Task details =
Will you return, word for word, only the lines from the top of the data below down to and including the one with "Task: Open the 投资比例 filter dropdown"?

[Dataset entries]
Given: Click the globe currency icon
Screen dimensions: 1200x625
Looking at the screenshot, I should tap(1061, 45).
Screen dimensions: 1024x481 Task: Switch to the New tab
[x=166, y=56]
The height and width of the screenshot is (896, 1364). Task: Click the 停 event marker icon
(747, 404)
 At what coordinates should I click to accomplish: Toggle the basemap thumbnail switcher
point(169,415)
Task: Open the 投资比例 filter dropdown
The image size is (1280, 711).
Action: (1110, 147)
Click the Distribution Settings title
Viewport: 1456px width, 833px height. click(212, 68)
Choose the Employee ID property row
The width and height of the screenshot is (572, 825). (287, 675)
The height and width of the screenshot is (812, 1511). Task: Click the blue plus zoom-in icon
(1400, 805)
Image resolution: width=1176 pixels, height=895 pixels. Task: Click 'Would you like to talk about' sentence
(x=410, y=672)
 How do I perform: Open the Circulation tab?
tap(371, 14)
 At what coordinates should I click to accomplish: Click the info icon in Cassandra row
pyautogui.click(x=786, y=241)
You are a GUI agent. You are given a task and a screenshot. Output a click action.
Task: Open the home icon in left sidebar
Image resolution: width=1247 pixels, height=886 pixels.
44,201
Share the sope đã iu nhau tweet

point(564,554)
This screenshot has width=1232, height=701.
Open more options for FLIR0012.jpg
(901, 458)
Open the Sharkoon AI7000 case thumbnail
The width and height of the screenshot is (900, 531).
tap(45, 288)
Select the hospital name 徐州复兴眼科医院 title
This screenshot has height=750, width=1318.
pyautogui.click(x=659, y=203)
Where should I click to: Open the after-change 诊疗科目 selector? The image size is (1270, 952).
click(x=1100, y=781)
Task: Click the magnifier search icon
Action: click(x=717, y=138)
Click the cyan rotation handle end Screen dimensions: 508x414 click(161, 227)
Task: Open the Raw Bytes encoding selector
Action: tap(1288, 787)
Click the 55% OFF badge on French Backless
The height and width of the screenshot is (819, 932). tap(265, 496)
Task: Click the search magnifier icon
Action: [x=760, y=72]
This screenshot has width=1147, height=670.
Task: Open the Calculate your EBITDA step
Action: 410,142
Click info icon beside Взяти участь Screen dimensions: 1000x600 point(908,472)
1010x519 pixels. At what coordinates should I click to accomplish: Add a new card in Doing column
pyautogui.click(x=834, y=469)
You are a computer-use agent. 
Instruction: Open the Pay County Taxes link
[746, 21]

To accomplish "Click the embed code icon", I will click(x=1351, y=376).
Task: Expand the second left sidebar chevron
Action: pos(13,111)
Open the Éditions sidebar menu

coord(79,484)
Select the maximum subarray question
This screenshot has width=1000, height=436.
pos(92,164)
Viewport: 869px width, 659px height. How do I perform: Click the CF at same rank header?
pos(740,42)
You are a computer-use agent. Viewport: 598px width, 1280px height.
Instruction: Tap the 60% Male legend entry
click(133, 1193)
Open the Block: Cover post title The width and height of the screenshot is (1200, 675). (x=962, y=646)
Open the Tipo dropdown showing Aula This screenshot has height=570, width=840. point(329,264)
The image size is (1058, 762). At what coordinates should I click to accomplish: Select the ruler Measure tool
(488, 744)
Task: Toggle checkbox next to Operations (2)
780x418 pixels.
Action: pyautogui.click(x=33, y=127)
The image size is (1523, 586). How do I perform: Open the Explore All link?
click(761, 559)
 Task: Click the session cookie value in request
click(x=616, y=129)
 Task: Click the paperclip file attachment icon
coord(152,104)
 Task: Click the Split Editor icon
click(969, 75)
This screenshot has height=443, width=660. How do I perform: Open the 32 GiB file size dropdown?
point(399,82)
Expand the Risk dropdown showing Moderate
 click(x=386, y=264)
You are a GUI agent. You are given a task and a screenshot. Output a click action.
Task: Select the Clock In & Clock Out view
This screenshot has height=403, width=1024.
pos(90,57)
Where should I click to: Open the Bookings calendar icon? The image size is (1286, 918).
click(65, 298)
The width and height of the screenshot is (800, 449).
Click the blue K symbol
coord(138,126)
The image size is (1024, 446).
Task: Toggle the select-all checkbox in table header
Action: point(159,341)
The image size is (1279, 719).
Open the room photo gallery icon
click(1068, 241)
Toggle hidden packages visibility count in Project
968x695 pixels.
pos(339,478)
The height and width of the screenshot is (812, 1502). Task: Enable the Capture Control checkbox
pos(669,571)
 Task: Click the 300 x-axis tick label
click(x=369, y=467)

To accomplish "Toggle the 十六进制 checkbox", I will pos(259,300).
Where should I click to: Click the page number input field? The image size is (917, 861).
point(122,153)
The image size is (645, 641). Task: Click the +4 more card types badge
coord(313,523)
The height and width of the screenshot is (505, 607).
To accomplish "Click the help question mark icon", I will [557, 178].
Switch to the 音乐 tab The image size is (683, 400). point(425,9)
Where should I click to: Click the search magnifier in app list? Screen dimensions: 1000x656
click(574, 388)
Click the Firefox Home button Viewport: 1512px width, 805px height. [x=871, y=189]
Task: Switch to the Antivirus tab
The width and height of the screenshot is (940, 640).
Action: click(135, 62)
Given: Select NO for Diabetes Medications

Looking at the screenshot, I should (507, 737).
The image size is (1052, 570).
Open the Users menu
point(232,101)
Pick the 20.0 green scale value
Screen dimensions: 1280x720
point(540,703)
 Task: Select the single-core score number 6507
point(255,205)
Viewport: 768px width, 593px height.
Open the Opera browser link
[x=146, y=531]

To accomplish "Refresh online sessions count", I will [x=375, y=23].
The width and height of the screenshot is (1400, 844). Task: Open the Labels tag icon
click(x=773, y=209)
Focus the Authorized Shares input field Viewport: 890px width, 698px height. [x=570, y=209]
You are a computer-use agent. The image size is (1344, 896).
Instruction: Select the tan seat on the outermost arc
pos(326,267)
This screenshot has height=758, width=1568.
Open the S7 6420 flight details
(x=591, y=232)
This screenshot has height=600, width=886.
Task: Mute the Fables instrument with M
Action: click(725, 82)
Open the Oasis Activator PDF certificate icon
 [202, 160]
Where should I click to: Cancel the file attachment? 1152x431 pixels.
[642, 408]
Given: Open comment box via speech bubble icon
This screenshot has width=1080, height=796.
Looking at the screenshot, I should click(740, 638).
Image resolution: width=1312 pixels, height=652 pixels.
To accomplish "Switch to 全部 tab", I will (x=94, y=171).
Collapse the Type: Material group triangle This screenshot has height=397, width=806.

Solution =
Given: Click the globe currency icon
Screen dimensions: 1200x625
Looking at the screenshot, I should tap(1061, 45).
Screen dimensions: 1024x481 Task: Switch to the New tab
[x=166, y=56]
The height and width of the screenshot is (896, 1364). Task: Click the 停 event marker icon
(747, 404)
 At what coordinates should I click to accomplish: Toggle the basemap thumbnail switcher
point(169,415)
Task: Open the 投资比例 filter dropdown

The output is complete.